* _SUPPLIED TEXT_:
This landmark study provides evidence for the potential effectiveness of suicide-prevention centres. At the same time, the necessity of thorough selection, training, and supervision of volunteers is apparent.

Barak and Bloch (2006) reported promising results regarding the perceived helpfulness of an online chat programme provided by trained volunteers. Depth and smoothness of the writing were significantly related to improved client mood at the end of the chat, which was not the case in bumping and shallow conversations. The length of the helper's and client's writing contributed to the positive effect.

Responding to alarmingly high suicide rates in rural villages in Sri Lanka, the local Befrienders branch Sumithrayo, started a controlled outreach programme in 1996 (Ratnayeke 1996; Marecek and Ratnayeke 2001). Trained volunteers made themselves available in one village by visiting the leaders, facilitating community meetings, and visiting every household. Special attention was given to families where suicides or attempted suicides had occurred as well as economic hardship or violence. Before the project, the number of suicides and attempted suicides were similar in the intervention village and the comparison village. During the next four-and-a-half-years, the number of suicides and attempted suicides dropped to zero in the intervention village, whereas the numbers remained stable in the comparison village (three suicides and ten attempts during two observation years, after which the project was expanded to this comparison village) as well as in the whole district. Though it concerns a small-scale project, the results are impressive, and show the impact of this pioneer volunteer initiative.

* _EXERCISE DATA_:
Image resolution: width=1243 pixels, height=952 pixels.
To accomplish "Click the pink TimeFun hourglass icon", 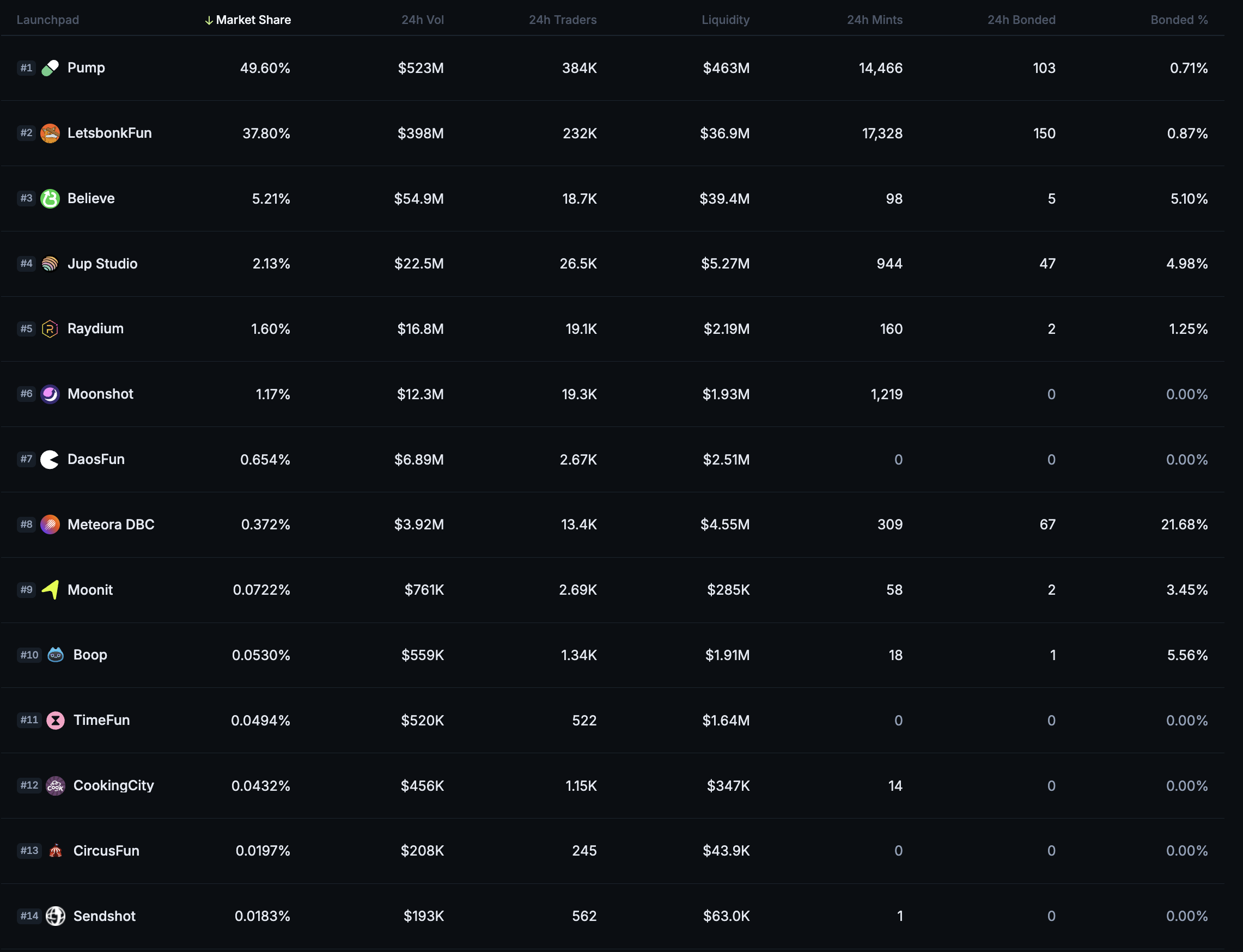I will [x=56, y=720].
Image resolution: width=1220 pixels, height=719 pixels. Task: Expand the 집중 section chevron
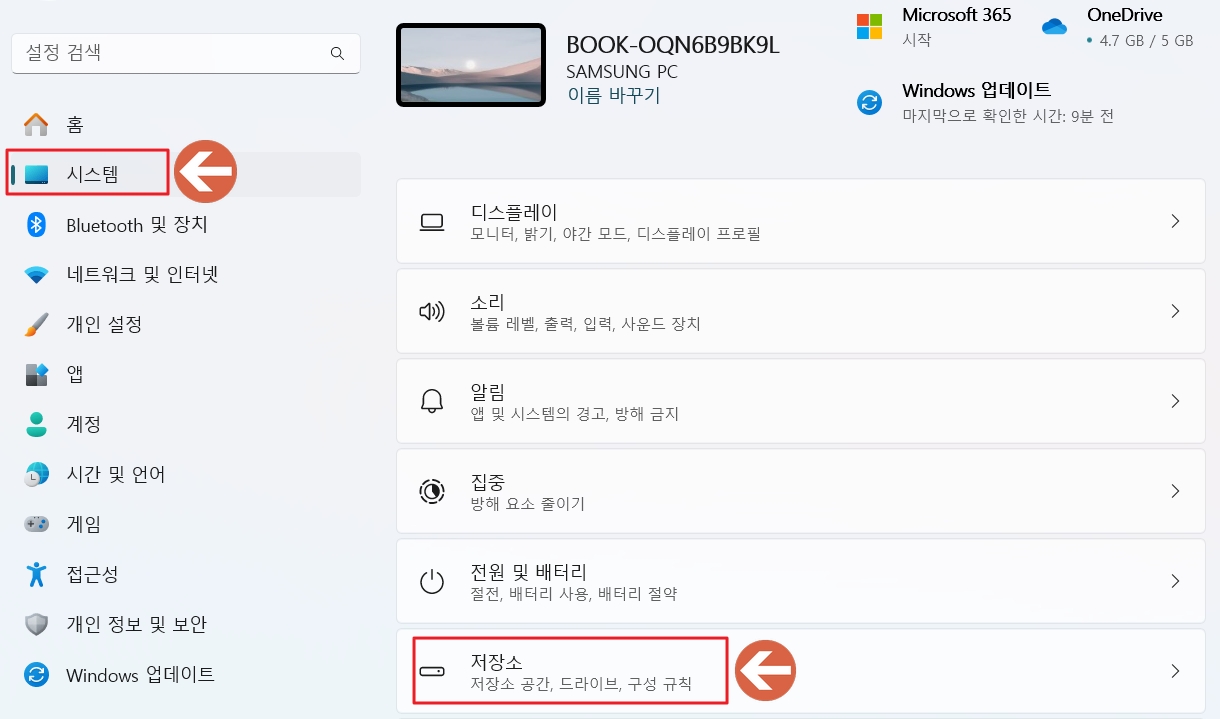pos(1175,490)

* _USING THE INFORMATION_:
• A. In the suicide-prevention text, rewrite the paragraph beginning "Responding to alarmingly high suicide rates" as a short bulleted list that keeps its main facts.
• B. According to the suicide-prevention text, why do the figures for the comparison village cover only two observation years?
• C. Carry on the suicide-prevention text with the next passage, picking up after its final sentence.

* _ANSWERS FOR THIS EXERCISE_:
• A.
- In 1996, Sumithrayo, the local Befrienders branch, started a controlled outreach program in response to very high suicide rates in rural Sri Lankan villages.
- Trained volunteers visited village leaders, led community meetings and went to every household in one village.
- They paid special attention to families affected by suicide or attempted suicide, economic hardship or violence.
- Before the project, suicides and attempts were at similar levels in the intervention village and a comparison village.
- Over the next four and a half years, suicides and attempts fell to zero in the intervention village.
- Numbers stayed stable in the comparison village (three suicides and ten attempts over two observation years) and across the district.
- After those two years, the project was expanded to the comparison village.
- The project was small, but the results were impressive and show the impact of this pioneering volunteer effort.

• B. The comparison village was observed for only two years because the project was then expanded to that village. After that it was no longer a village without the program.

• C.
Given the extent of volunteer involvement in suicide prevention, the shortage of qualitative and empirical studies regarding effectiveness is striking, and research on the effects of volunteerism on volunteers is notably absent. As telecommunication and its use by volunteers in suicide prevention evolves rapidly (Krysinska and De Leo 2007), this warrants research regarding effectiveness of volunteer organizations in well-defined populations, cost-efficiency, sustainability, and psychological impact on the volunteers.

Sufficient funding would be a prerequisite to develop comprehensive long-term coordinated programmes (Wasserman 2004). This is as much true for suicide prevention, in general, as for volunteer organizations specifically. Volunteer organizations could benefit from community linkages and professional marketing by raising governmental and corporate funding.

Volunteers are available and accessible. Their actions are culture-sensitive and have low threshold for contact. Thoroughly selected, trained and supervised volunteers provide unique services to the persons in need. They develop support complementary to paid professionals; alternatively, they are the major service providers in the absence of professionals. As such, volunteer and professional organizations should join hands in a win–win situation for optimal service delivery. Moreover, the work of volunteer organizations should be integrated in national and regional suicide prevention programmes and policies, guarding quality levels and programme sustainability.